When Jackson won Cook County by 52,779-17,116, with 75.5 percent of the vote, it was over. Halvorson's Will County base, east of Interstate 57, included Crete, Willowbrook, University Park, Beecher and Frankfort, amounting to 27 precincts. Halvorson won by a paltry 2,757-1,736 (with 61.4 percent of the vote), in a turnout of 4,493. The west half of Will County was placed in the 1st U.S. House District, where the incumbent is another black Chicago Democrat, Bobby Rush, who recently gained fame by wearing a "hoodie" on the House floor to protest the slaying of Trayvon Martin.

Another part of Halvorson's old district, Kankakee County, the largely Republican political base of disgraced former governor George Ryan, had a turnout of 4,420 in the Democratic primary, and Halvorson won 2,805-1,615, getting 63.5 percent of the vote. Bourbonnais, Kankakee, Bradley, Momence and a host of rural towns compose the county, a total of 85 precincts.

In the 2008 election, Halvorson won the Will County/Kankakee County portion of her 11th District by 119,679-67,886 (with 63.8 percent of the vote) over big-spending Republican Marty Ozinga. However, in 2010, against anti-Obama Republican Adam Kinzinger, Halvorson was beaten 78,836-62,951 in those counties. Ironically, Halvorson won in 2008 because of the Obama landslide, was ousted in 2010 because she was too pro-Obama, and failed on March 20 because Jackson portrayed her as anti-Obama.

According to the latest federal financial disclosure reports, Jackson raised $739,537 for the primary, to $157,523 for Halvorson.

Jackson's Republican foe is Olivet Nazarene University professor Brian Woodworth, who got 10,380 votes in the primary. Woodworth is a strenuous foe of the Peotone Airport, and he has ripped Jackson for his planned April 21 "symbolic ground-breaking" designed to "jump start" the project. "Dirt will turn," Jackson promised. Woodworth's anti-airport stance will generate votes south of Interstate 80, but in won't put a dent in Jackson's black base.
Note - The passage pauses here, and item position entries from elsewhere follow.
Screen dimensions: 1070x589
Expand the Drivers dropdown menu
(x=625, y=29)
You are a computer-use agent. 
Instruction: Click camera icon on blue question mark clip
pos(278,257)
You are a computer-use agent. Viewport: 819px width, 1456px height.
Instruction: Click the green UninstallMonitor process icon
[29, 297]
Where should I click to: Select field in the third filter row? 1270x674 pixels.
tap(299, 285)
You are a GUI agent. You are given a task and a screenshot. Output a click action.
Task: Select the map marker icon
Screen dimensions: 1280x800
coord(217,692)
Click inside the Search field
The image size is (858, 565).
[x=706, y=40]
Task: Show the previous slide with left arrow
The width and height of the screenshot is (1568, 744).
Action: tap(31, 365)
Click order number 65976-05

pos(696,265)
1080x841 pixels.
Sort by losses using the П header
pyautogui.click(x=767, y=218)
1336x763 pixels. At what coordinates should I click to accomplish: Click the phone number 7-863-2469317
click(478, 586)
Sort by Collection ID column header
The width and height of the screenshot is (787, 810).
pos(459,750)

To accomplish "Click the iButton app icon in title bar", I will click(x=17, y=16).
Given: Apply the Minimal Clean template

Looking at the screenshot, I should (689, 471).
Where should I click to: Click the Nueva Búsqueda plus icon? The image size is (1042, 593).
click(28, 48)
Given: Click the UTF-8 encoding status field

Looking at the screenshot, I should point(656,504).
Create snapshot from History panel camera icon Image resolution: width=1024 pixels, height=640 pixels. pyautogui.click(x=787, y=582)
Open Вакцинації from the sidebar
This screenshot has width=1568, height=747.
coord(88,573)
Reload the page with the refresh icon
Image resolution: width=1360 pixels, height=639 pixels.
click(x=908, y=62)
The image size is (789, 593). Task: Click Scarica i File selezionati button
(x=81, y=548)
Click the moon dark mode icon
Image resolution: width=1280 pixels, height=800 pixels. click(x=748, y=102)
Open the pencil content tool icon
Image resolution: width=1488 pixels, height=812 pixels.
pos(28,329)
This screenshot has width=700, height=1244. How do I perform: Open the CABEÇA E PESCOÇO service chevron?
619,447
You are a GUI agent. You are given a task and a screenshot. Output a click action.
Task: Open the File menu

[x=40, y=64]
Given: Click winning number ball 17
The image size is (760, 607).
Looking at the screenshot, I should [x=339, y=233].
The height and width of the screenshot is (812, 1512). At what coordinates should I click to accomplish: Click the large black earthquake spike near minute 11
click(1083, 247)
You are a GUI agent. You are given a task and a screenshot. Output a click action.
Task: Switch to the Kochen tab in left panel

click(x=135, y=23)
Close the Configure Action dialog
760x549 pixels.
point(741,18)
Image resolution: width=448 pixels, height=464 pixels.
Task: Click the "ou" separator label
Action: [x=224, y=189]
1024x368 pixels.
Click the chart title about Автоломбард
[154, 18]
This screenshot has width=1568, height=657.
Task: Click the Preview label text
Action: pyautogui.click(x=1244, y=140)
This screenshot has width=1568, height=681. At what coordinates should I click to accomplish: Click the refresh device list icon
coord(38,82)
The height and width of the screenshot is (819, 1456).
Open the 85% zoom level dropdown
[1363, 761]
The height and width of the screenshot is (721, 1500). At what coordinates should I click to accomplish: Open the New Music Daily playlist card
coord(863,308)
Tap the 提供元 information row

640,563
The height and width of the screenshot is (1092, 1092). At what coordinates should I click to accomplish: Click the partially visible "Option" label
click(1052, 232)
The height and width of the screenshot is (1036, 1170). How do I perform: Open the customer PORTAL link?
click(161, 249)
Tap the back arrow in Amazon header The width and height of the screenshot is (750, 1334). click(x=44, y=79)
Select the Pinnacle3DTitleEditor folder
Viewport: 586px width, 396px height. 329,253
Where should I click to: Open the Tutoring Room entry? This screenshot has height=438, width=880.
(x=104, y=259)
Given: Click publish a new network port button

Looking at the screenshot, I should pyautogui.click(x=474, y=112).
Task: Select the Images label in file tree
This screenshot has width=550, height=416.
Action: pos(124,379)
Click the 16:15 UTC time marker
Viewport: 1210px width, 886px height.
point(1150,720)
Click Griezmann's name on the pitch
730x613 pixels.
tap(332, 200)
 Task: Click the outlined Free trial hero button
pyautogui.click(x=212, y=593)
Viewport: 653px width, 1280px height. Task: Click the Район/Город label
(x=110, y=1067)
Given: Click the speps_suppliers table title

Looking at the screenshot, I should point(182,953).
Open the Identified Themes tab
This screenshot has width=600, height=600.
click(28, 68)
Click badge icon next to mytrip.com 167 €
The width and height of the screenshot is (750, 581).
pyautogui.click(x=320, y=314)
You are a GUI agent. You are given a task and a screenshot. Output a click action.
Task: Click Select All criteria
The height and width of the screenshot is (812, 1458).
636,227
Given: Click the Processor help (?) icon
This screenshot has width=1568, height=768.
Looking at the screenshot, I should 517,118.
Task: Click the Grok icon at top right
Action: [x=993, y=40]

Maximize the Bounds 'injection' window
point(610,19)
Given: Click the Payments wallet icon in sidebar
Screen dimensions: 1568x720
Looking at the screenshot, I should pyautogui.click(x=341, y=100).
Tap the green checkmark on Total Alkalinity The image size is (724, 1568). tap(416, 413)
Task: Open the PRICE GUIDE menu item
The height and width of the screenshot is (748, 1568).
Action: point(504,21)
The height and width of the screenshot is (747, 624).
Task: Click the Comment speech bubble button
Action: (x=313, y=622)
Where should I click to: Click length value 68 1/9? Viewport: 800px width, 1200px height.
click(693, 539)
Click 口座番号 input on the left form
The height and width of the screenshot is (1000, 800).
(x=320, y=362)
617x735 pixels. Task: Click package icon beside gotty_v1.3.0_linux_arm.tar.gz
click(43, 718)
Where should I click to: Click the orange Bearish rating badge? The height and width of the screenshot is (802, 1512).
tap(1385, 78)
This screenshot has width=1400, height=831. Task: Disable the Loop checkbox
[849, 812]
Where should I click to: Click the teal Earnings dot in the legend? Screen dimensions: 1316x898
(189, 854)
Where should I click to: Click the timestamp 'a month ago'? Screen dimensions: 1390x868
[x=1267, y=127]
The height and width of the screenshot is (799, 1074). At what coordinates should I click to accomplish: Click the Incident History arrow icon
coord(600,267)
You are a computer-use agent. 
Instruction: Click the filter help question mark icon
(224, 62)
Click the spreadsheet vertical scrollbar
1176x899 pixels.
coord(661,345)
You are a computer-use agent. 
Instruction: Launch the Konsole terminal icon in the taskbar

Rumors are rife that the ubiquitous Rahm Emanuel, who is busily governing Chicago as if it were the 51st state, is eying a presidential run in 2016 and will seek a second term as mayor in 2015. Emanuel's police and education "reforms," and his expensive and expansive infrastructure plan, are meant to showcase him as a tough administrator. His looming opponents for 2016 are New York Governor Andrew Cuomo and Maryland Governor Martin O'Malley -- and maybe Hillary Clinton. Emanuel won't run if Clinton does.

Should Obama be reelected, voter fatigue with the president and his party will surely put a Republican in the White House. However, if Mitt Romney is elected in 2012 and governs incompetently, a Democrat surely will win in 2016. How about a Cuomo-Emanuel ticket? Or Clinton-Emanuel?

If Emanuel departs Chicago, a special election would be held in 2017, and if Jackson were the sole black candidate, he would make the runoff. Against a flawed white candidate or a controversial Hispanic candidate like Luis Gutierrez, Jackson could win.

The other option is to run for Republican Mark Kirk's U.S. Senate seat in 2016. Having suffered a stroke earlier this year, Kirk is a sympathetic figure, but it is highly unlikely that Kirk will be able to campaign at the strenuous pace needed to entrench himself. If Jackson stakes out his intent to challenge Kirk early, other Democrats may defer, and if 2016 is a big Democratic year, the Emanuel/Jackson team will prevail over the Romney/Kirk duo.

"Junior" is not quite back. But he's no longer political road kill.